Fatik
al-Rodaini
SANA’A:
March 16, 2012- No doubt that the United States of America exploited the
presence of al-Qaeda in Yemen as a scarecrow to widely increase its intervention
in the region.
The
American intervention in Yemen has become even more open as the country’s
political crisis continues to deepen. Determined to promote its interest in the
country, regardless of Yemenis’ people aspirations or even the government’s own
policies, the US is more than ever pursing its agenda, pressuring newly elected
President Abdu Rabbo Mansour Hadi into complying no matter what.
U.S
ambassador to Yemen Gerard Feierstein actually made no secret of the Pentagon
deep interventionist policy when he declared in a press conference that he was
now single-handedly leading the power-transfer process.
Interestingly,
it is under President Hadi that the white House is gaining further “access to
Yemen as it increases its air strikes and military interventions in the
country’ southern
Provinces,
with rumors of ‘boots on the ground’ near the southern sea-port of Aden.
Ever
since the presidential elections, scores of civilians have been killed by
drones as America continues to target alleged al-Qaeda fighters across Yemen,
oblivious of the growing resentment and popular anger which could lead to
another insurrection.
The
U.S war against terror in Yemen started back in 2002 when its missile hit in
November Abu Ali al-Harthi a then “enemy of the state”, killing alongside him 5
other operatives.
The
killing of al-Harthi is considered the first intervention by the U.S. in Yemen
following the 9/11 attacks. Since then, the U.S. intervention in the country
has increased to include everything, such as cutting the electricity power and
water, and stopping entering oil and gas to the capital Sana’a, under the label
“war on terrorism.”
Another
example of the U.S meddling in Yemen is the intervening of President Obama to
stop the release of Yemeni journalist, Abdulelah Haider Shaye, on February 2,
2011. In a phone call to President Ali Abdullah Saleh, President Barack Obama
expressed his concern over the release of the journalist in the context of a
general amnesty stressing that sine the man was linked to al-Qaeda he should
not be let go. It is important to note at this stage that no concrete proof of
his guilt was ever brought forward, neither by the U.S nor the Yemeni
authorities.
The
reality is that Shaya was a brave journalist who dared exposed America’s
butchering of innocent civilians. He is only the journalist who exposed the
massacre of the U.S in the village of al Majala in December 2009 in Yemen’s
southern province of Abyan, in which dozens of innocent women and children were
killed in the raid that targeted a training camp in the village. No AQAP
militants were actually among the victims.
Moreover,
Shaya revealed that the strike which the Yemeni government claimed was its own
was conducted by American drones, revealing a clear breach of Yemen’s airspace.
The
Pentagon would not comment on the strike and the Yemeni government repeatedly
denied US involvement. Shaye was later vindicated when Wikileaks released a US
diplomatic cable that featured Yemeni officials joking about how they lied to
their own parliament about the US role, while President Saleh assured Gen.
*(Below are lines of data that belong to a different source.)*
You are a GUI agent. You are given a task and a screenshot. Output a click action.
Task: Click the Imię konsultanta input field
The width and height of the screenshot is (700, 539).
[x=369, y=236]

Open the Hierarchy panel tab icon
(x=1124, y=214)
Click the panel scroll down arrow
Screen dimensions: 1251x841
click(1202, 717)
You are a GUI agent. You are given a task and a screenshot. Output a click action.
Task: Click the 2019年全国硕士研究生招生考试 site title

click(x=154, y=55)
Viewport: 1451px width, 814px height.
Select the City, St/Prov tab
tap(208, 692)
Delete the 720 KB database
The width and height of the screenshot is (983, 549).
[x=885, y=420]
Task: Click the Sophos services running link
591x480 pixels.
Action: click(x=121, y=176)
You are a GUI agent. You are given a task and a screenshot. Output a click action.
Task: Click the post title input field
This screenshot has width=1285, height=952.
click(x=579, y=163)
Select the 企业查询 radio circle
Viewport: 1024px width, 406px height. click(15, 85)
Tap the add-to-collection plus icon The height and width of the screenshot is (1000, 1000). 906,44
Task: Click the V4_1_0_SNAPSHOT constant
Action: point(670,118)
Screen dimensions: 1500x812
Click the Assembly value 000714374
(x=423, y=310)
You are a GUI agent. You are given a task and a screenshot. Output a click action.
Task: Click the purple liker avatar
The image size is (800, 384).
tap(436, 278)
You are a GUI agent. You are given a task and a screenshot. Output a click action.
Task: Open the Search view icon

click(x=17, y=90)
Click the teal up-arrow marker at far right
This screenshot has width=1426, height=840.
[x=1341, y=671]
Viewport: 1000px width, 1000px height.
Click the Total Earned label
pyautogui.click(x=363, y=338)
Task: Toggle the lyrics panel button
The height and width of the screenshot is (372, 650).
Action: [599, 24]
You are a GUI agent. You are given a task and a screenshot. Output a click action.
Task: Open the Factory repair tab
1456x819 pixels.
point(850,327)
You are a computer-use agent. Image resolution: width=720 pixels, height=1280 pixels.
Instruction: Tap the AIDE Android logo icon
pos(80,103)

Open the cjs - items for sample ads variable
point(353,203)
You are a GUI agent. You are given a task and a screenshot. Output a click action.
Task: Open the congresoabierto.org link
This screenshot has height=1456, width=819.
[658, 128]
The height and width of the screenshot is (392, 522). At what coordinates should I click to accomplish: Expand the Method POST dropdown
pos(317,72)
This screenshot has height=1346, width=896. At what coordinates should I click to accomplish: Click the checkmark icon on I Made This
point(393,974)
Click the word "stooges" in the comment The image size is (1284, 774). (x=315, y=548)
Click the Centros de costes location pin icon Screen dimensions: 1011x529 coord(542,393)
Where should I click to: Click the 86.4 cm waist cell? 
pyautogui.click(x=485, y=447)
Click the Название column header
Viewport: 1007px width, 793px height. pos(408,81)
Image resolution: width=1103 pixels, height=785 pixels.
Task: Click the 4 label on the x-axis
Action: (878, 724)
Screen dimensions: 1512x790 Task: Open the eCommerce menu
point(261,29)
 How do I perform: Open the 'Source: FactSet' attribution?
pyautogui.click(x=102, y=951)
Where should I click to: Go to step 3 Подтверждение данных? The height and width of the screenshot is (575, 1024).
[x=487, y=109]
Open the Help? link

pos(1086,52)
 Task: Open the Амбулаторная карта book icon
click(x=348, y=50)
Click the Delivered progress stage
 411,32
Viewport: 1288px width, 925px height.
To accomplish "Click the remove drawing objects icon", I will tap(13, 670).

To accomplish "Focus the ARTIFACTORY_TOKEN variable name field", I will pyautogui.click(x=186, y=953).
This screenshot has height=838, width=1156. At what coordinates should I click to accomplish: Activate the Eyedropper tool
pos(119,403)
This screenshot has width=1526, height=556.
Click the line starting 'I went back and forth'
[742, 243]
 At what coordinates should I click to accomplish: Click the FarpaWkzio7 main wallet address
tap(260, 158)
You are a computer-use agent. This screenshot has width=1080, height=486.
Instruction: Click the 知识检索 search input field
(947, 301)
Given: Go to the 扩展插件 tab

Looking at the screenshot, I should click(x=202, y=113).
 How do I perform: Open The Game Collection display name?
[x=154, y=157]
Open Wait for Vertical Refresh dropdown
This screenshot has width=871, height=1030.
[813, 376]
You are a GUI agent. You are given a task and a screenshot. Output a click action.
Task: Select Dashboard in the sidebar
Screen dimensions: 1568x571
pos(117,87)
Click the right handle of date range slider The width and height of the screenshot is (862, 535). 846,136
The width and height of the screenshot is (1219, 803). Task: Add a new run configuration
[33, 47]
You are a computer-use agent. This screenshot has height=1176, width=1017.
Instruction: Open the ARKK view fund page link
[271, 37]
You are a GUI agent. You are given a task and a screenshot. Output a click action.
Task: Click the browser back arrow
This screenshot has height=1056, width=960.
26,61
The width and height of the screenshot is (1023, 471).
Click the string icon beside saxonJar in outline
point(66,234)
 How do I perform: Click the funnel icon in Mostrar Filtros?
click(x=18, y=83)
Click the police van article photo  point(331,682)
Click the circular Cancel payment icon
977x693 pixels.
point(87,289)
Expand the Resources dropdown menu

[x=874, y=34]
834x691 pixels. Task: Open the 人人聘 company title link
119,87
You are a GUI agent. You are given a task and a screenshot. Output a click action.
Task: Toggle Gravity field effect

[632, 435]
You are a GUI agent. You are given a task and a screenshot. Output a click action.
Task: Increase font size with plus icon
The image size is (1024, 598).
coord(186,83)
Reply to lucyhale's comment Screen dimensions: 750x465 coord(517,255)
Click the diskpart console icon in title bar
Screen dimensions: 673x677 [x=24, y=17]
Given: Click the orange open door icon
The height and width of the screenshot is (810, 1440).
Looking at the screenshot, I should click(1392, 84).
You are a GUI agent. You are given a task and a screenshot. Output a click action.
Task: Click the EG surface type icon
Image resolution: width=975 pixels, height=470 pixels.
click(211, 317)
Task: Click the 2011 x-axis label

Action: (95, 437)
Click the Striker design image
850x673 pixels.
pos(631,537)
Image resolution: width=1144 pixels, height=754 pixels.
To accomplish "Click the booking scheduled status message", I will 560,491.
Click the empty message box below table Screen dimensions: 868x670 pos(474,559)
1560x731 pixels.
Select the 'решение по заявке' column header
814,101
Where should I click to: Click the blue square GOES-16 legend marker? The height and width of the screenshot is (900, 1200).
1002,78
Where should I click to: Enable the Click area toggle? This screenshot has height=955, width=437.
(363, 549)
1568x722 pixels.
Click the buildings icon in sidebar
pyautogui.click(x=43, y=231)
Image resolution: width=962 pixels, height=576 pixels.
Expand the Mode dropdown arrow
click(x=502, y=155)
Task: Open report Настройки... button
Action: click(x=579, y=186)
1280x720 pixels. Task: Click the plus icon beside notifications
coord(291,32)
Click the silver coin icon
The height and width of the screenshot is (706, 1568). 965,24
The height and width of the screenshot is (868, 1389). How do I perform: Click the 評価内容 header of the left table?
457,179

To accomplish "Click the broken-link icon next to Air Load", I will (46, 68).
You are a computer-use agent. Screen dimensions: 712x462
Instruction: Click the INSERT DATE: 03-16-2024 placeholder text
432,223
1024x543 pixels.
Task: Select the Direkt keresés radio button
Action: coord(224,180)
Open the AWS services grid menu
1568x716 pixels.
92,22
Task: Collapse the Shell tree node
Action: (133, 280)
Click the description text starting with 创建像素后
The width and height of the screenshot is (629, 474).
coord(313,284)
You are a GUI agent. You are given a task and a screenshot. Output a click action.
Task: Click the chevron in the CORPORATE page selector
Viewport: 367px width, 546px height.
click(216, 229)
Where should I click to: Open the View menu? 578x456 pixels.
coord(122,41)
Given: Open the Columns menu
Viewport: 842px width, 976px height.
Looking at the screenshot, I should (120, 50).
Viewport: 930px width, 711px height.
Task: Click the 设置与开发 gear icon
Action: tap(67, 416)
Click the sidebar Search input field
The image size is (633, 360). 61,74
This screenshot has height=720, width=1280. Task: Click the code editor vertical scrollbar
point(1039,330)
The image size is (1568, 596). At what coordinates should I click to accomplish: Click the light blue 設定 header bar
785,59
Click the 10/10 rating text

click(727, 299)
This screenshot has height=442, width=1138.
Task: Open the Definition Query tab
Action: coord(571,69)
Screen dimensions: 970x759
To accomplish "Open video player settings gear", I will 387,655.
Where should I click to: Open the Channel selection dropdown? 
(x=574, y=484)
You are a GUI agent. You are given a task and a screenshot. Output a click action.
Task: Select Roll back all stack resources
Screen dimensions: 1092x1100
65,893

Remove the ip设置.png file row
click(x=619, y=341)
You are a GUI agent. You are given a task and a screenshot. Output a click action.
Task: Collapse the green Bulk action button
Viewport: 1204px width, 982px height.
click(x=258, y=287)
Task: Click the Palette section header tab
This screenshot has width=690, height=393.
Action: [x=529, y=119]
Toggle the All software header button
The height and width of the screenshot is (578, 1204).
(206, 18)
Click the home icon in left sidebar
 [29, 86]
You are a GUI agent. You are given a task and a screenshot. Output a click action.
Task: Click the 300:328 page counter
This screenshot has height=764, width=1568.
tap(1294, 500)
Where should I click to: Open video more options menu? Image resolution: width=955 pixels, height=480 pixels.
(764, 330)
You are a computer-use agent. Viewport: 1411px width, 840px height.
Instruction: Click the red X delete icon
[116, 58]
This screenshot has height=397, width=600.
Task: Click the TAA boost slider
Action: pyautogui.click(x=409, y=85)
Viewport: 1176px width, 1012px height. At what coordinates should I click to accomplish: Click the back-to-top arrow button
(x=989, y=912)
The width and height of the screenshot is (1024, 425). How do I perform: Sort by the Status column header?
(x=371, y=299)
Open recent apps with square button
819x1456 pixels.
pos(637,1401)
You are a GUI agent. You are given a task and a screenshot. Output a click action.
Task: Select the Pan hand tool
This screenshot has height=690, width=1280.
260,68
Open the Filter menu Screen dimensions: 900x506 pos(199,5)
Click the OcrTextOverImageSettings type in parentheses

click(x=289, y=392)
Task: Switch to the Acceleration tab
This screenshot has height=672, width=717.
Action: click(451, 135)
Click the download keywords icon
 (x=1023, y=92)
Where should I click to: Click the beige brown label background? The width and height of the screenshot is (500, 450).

David Petraeus that his government would continue to lie and say “the bombs are
ours, not yours.”
For
these reasons the US asked the Yemeni government to stop the release of Shaya.
That action reflected the reality of the U.S which while advocating democracy
and freedom of speech across the world, breaches the law whenever it sees fit.
It
is this double standard policy and a clear disregard for Arab lives which
incenses Yemeni and to an extent the Middle East.
It
has recently come to light that the United States is now building a secret CIA
airbase at an undisclosed location in the Persian Gulf for the express purpose
of carrying out increased air strikes in Yemen.
The
new airbase will be led by the U.S. military’s top counterterrorism unit, the
Joint Special Operations Command, with the CIA providing intelligence support.
Air strikes by US drones and warplanes in Yemen, which have been occurring for
some time, have been expanded recently, all conveniently justified by the
alleged presence of al Qaeda in the Arabian Peninsula in Yemen.